Over the decades this lady probably picked up close to 2 Sv, or 200 rem, from this hidden source. By comparison, I’ve picked up 0.08 Sv or 8 rem, in a quarter-century of nuke work. So, that poor woman. That poor, poor, 90-year old woman.
Did you guys know the Boy Scouts used to award badges for nuclear/radiation knowledge? What could go wrong with encouraging inventive American teenage boys to develop practical nuclear skills?
You end up with a Superfund site.
I’ve read part of the book, not all. The kid was in the habit of keeping his Geiger counter on when travelling about, because he’d learned there’s a surprising number of sources out there. His encounter with a reservoir of radium paint came when he was driving past an antique shop and the meter responded. Inside, he traced the source to a vial of radium paint within a clock.
I don’t believe the U.S. has had a fatal occupational dose in decades. And the last of them have come from radiography screwups, not radium paint. But because rad work has gotten so safe, Ra-226 will probably always be the greatest industrial killer, at least of Americans.
The “green” movement is a full load of crap. The reviewers at Amazon keep talking of the author’s disdain for the Boy Scouts and nuclear energy. But that is widespread, as we saw during the Fukushima melodrama.
No fracking, no pipelines, no drilling, no nuclear anything, no coal … no anything that works. This is an organized effort to break US so the insecure “progressive academics” can control us, while they themselves are unable to produce anything but chaos and bureaucracy.
But, the ‘people’ were so much easier to control when they subsisted on the lords’ lands! Oh for the good old days! Before all this evil industrialism ruined the noble and honorable pursuits of the leisure class!
Surely you know, they’d be one (a lord), and not a groveling serf, if everything went back to its idyllic way!
yeah … I guess I need to bone up on Bastiat and Rousseau. Force alone does seem to be the final solution … lawyers use the force of layers of lies hidden in bad contracts and forged deals. Eventually people tire of the papered over robbery and fight back … it’s an American tradition to kill the oppressor.
I think though, remember Clausewitz, though not in the strictly war sense; that the conflict is resolved by reciprocal acts, each in balance, increasing with each other until one side or the other yields.
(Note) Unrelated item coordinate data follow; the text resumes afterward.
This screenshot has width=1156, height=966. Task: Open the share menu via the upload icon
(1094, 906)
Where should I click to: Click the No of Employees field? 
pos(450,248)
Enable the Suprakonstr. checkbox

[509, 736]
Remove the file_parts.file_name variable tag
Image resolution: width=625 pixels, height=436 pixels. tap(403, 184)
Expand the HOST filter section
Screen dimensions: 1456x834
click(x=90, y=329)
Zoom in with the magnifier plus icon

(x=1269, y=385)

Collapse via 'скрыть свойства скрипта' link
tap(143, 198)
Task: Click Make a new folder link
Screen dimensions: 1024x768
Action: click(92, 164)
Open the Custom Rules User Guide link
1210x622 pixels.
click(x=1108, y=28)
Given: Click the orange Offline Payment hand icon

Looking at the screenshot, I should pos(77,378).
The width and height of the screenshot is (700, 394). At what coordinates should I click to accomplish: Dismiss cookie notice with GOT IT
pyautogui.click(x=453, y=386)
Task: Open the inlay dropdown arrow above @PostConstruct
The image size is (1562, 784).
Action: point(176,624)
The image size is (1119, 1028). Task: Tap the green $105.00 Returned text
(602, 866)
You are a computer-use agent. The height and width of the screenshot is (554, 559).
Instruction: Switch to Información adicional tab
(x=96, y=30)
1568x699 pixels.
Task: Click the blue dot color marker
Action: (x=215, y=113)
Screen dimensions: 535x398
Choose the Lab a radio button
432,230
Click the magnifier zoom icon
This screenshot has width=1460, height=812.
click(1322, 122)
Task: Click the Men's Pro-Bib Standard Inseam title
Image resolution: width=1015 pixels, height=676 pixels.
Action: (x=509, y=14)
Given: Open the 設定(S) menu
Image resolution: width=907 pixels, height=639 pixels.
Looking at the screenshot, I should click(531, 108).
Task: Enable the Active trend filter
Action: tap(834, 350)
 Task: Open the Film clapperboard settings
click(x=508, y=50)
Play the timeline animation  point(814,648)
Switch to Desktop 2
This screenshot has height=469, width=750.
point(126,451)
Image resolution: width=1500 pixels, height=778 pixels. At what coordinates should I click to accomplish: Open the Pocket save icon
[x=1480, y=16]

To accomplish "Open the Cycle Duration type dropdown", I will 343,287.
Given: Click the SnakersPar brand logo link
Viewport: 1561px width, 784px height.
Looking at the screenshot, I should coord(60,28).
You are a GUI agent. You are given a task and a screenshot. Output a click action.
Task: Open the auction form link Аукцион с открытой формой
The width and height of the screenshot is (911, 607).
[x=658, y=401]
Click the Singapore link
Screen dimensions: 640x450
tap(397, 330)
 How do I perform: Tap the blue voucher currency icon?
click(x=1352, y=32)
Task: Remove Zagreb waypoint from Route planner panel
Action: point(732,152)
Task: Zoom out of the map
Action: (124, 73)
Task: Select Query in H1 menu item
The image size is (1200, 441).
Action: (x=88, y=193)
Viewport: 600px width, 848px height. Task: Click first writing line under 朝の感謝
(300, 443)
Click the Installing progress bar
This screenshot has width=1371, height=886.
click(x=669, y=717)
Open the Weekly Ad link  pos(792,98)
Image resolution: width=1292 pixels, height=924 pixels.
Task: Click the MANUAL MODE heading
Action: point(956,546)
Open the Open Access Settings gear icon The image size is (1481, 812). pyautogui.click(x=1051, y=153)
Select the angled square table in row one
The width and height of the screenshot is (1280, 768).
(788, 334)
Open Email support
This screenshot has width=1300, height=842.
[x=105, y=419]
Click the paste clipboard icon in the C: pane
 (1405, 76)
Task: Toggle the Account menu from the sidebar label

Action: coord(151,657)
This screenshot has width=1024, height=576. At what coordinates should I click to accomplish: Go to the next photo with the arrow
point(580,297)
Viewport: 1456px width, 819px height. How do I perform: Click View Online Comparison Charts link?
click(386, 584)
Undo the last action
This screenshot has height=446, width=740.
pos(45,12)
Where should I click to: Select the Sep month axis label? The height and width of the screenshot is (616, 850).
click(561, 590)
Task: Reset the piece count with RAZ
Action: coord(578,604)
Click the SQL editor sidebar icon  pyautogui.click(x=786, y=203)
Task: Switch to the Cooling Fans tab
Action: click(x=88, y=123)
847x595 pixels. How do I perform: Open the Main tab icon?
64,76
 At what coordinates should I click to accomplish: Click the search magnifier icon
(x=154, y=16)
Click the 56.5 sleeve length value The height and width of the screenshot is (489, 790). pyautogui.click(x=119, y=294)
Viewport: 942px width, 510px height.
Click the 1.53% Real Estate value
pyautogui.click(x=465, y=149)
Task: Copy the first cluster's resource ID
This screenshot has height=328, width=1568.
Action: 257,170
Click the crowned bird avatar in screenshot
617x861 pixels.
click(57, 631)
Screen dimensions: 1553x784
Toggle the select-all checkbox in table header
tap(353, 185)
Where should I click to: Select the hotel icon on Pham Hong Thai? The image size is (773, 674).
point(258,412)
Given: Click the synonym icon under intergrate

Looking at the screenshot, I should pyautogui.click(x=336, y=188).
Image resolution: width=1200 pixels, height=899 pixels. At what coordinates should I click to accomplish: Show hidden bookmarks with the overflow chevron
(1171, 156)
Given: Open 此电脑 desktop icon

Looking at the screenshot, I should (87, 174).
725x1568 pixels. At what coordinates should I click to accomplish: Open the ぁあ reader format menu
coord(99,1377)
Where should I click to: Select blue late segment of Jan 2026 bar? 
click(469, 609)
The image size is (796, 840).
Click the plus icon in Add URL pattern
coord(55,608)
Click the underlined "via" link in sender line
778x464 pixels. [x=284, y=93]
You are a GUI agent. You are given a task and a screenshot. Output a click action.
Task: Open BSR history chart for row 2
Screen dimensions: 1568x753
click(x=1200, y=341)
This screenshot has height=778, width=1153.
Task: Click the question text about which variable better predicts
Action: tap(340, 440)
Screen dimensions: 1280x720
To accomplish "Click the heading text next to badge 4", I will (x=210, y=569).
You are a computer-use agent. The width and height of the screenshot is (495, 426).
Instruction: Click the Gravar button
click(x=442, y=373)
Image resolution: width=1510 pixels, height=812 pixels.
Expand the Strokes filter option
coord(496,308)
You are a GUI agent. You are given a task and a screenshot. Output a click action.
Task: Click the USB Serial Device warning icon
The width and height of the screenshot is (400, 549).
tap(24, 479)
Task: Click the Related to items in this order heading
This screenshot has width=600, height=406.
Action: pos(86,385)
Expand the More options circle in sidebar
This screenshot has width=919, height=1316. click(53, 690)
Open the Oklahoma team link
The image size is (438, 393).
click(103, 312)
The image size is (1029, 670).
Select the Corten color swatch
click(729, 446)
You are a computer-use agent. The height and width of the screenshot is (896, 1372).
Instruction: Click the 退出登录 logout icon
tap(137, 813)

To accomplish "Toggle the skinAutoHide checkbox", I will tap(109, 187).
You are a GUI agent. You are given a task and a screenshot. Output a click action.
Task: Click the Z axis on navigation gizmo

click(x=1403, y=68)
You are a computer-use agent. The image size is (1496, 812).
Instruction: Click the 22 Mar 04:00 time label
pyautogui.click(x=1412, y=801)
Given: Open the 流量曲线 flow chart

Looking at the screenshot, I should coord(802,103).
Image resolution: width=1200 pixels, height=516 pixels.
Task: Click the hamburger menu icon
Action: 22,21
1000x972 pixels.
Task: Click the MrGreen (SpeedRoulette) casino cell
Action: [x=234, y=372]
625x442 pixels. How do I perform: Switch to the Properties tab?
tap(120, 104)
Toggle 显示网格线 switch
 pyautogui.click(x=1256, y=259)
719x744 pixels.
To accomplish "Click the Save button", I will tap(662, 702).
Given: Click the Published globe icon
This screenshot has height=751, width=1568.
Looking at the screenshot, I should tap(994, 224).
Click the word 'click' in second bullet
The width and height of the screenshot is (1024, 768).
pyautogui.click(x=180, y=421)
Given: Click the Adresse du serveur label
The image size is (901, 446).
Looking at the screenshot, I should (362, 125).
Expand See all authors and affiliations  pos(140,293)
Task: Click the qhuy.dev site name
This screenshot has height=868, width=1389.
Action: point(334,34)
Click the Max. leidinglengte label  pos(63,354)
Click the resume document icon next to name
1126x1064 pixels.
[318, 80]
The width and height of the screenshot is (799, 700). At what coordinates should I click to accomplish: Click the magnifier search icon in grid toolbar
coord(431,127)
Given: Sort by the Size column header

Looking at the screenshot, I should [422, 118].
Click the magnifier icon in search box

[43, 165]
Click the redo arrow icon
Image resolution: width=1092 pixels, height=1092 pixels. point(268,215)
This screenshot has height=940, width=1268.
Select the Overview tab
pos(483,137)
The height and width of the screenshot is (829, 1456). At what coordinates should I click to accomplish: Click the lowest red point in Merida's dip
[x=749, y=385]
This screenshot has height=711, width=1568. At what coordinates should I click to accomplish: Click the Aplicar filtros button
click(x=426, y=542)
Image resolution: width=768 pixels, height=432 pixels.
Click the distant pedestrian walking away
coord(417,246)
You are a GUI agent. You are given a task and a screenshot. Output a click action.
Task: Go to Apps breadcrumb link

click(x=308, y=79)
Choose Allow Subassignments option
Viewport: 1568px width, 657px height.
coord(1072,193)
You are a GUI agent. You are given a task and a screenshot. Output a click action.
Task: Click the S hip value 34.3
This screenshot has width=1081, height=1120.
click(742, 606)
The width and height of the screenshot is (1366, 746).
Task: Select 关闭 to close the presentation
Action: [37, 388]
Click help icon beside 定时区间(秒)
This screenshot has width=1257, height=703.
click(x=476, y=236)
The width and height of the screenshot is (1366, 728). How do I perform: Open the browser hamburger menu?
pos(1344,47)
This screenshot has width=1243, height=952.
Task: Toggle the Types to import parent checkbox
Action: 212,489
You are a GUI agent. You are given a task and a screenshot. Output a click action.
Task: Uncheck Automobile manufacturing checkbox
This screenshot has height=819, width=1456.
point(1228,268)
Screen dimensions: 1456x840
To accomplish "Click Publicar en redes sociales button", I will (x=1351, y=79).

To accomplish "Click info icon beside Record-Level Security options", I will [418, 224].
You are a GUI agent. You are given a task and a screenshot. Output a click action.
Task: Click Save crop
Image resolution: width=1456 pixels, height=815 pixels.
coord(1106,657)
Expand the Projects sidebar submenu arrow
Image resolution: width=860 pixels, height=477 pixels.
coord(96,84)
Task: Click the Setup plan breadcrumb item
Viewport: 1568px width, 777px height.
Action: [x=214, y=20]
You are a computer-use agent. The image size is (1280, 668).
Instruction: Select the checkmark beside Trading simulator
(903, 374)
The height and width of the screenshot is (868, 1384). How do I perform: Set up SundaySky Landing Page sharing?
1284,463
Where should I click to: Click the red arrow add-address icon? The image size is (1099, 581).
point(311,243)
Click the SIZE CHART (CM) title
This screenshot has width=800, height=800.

In America at least, those who improperly use power have come to be pretty soft themselves, I doubt they will require real violence to be put aside, in time; but, as you said, one thing America excels at is frustrating would-be tyrants by the means required.
Yes, that’s my hope as well. Most of our would-be tyrants have never known want, suffering, or sacrifice. Now combine that with a historically-unprecedented disdain for their military. There’s real hope that “the revolution will not be televised”, due to its extreme brevity and overwhelming one-sidedness.
No wonder I haven’t read the book. Go ahead, leftists, dump on the Boy Scouts. Meanwhile, the Girl Scouts won’t let me take nubile young things out camping alone. Do you care? No.
Bigots.
Having seen David Hahn’s adult mug shot, I’m not so sure that zero death toll is going to hold up forever. Of course, if Hahn passes away, his death won’t likely be classified as “occupational”.
He was researching, thinking, tinkering. That would make his radiological passing exactly as noble as Madame Curie’s, if only we didn’t already know what happens.